WORK ITEM:
A faithful copy of every entry, with the pictures removed, is what is needed here.

===== RECORDS FOR THE EXERCISE =====

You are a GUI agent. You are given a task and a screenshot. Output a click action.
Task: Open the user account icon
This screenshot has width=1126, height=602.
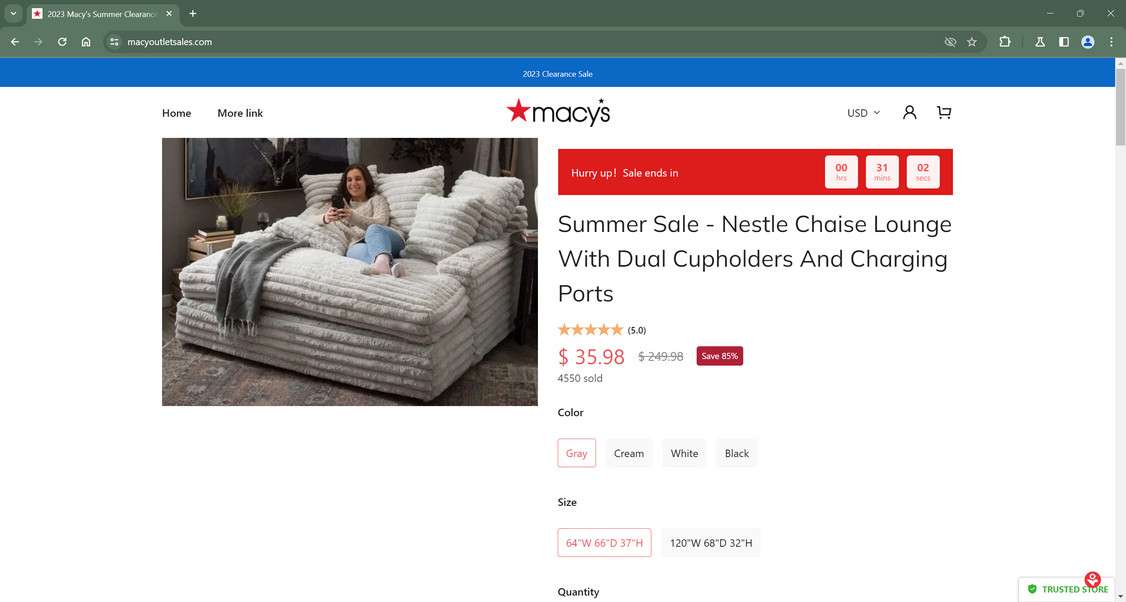pyautogui.click(x=909, y=113)
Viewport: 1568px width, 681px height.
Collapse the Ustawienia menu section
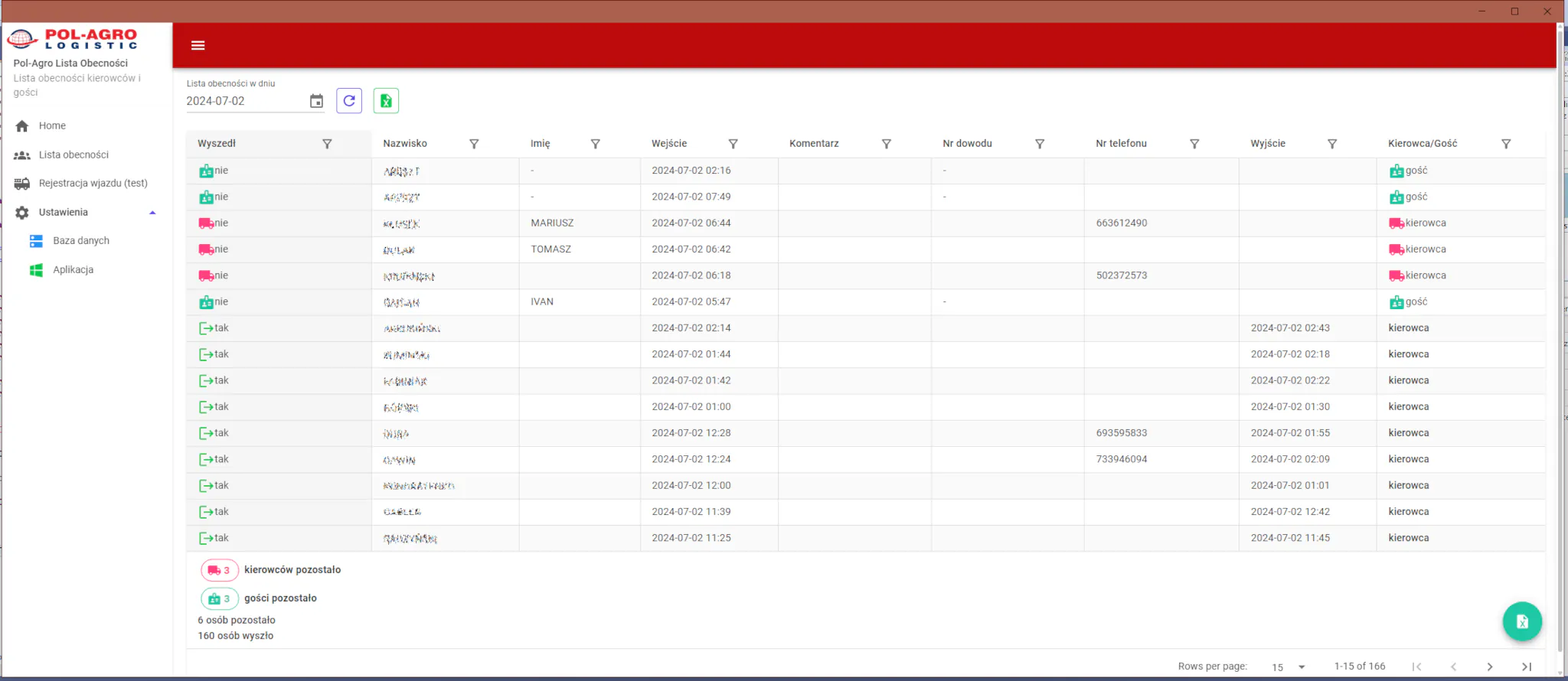(152, 213)
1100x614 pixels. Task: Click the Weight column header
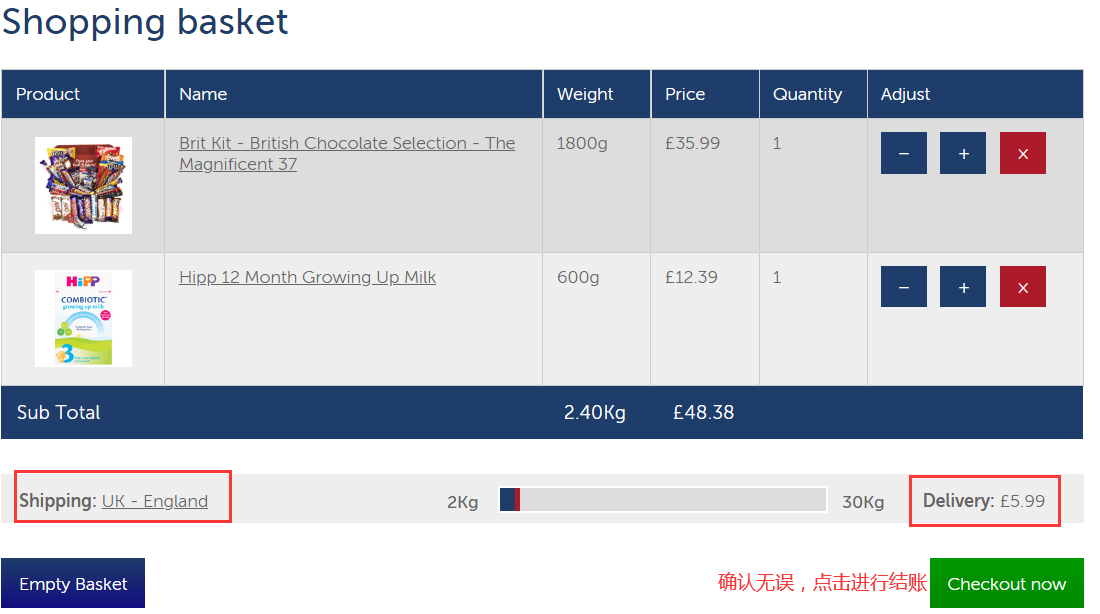(x=585, y=94)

=====

SOLUTION FOR THIS TASK:
You are a GUI agent. You are given a task and a screenshot. Output a click action.
Task: Open the user account icon
This screenshot has width=1126, height=602.
pyautogui.click(x=909, y=113)
Viewport: 1568px width, 681px height.
Collapse the Ustawienia menu section
(152, 213)
1100x614 pixels. Task: Click the Weight column header
(x=585, y=94)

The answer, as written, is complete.